The use of PanDrugs to prioritize anticancer drug treatments in a case of T-ALL based on individual genomic data.

BACKGROUND: Acute T-cell lymphoblastic leukaemia (T-ALL) is an aggressive disorder derived from immature thymocytes. The variability observed in clinical responses on this type of tumours to treatments, the high toxicity of current protocols and the poor prognosis of patients with relapse or refractory make it urgent to find less toxic and more effective therapies in the context of a personalized medicine of precision. METHODS: Whole exome sequencing and RNAseq were performed on DNA and RNA respectively, extracted of a bone marrow sample from a patient diagnosed with tumour primary T-ALL and double negative thymocytes from thymus control samples. We used PanDrugs, a computational resource to propose pharmacological therapies based on our experimental results, including lists of variants and genes. We extend the possible therapeutic options for the patient by taking into account multiple genomic events potentially sensitive to a treatment, the context of the pathway and the pharmacological evidence already known by large-scale experiments. RESULTS: As a proof-of-principle we used next-generation-sequencing technologies (Whole Exome Sequencing and RNA-Sequencing) in a case of diagnosed Pro-T acute lymphoblastic leukaemia. We identified 689 disease-causing mutations involving 308 genes, as well as multiple fusion transcript variants, alternative splicing, and 6652 genes with at least one principal isoform significantly deregulated.

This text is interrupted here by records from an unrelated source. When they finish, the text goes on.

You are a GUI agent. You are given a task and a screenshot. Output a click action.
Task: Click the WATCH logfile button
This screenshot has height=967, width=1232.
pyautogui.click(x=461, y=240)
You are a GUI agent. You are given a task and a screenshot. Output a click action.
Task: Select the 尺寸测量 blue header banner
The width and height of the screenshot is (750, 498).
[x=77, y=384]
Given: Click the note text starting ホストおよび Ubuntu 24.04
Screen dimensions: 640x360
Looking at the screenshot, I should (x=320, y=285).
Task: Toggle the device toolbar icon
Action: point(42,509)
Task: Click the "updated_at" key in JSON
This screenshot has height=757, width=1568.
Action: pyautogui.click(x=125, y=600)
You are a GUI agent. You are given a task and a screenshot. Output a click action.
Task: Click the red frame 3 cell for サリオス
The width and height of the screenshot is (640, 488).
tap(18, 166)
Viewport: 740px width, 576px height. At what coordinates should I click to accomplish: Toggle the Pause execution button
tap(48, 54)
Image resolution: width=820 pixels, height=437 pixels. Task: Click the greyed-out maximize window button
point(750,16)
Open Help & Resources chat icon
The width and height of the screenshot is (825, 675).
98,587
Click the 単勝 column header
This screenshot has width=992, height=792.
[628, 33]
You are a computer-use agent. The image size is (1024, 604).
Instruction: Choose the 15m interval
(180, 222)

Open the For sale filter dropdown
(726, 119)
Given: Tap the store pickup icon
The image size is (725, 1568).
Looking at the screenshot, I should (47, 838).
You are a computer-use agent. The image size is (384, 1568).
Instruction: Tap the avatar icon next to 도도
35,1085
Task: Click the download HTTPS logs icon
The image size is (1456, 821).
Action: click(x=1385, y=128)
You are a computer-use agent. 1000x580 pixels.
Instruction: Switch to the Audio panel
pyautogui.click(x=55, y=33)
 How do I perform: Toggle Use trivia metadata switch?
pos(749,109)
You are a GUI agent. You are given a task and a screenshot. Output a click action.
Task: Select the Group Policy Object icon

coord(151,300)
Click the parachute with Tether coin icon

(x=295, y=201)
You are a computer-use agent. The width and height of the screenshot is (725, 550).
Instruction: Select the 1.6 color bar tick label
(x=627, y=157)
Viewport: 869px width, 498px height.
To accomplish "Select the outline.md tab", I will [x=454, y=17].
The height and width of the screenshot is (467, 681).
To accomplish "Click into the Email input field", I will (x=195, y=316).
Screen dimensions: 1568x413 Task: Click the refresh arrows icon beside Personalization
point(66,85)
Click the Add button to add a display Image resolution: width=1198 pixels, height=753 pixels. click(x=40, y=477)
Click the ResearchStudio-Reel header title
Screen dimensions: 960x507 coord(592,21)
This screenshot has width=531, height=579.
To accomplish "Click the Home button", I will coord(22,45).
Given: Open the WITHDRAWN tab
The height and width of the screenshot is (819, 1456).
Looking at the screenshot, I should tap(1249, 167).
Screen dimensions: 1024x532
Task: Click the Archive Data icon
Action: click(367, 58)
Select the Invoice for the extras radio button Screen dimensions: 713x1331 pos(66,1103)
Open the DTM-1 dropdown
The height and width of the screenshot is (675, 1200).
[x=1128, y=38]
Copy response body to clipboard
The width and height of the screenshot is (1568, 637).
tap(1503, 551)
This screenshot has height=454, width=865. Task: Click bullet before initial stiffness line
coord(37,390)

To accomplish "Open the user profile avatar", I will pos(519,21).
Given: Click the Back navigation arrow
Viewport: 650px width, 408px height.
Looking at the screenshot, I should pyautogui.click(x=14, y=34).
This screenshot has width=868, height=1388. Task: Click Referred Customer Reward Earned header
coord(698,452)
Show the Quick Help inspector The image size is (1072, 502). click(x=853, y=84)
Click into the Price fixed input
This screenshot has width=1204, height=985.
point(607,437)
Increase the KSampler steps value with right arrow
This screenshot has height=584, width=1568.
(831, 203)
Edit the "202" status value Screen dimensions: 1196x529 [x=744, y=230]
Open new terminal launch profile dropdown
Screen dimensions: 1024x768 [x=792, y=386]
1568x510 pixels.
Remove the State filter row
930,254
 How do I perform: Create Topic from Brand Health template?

Only 12 genes, with 27 pathogenic gene variants, were among the most frequently mutated ones in this type of lymphoproliferative disorder. Among them, 5 variants detected in CTCF, FBXW7, JAK1, NOTCH1 and WT1 genes have not yet been reported in T-ALL pathogenesis. CONCLUSIONS: Personalized genomic medicine is a therapeutic approach involving the use of an individual's information data to tailor drug therapy. Implementing bioinformatics platform PanDrugs enables us to propose a prioritized list of anticancer drugs as the best theoretical therapeutic candidates to treat this patient has been the goal of this article. Of note, most of the proposed drugs are not being yet considered in the clinical practice of this type of cancer opening up the approach of new treatment possibilities.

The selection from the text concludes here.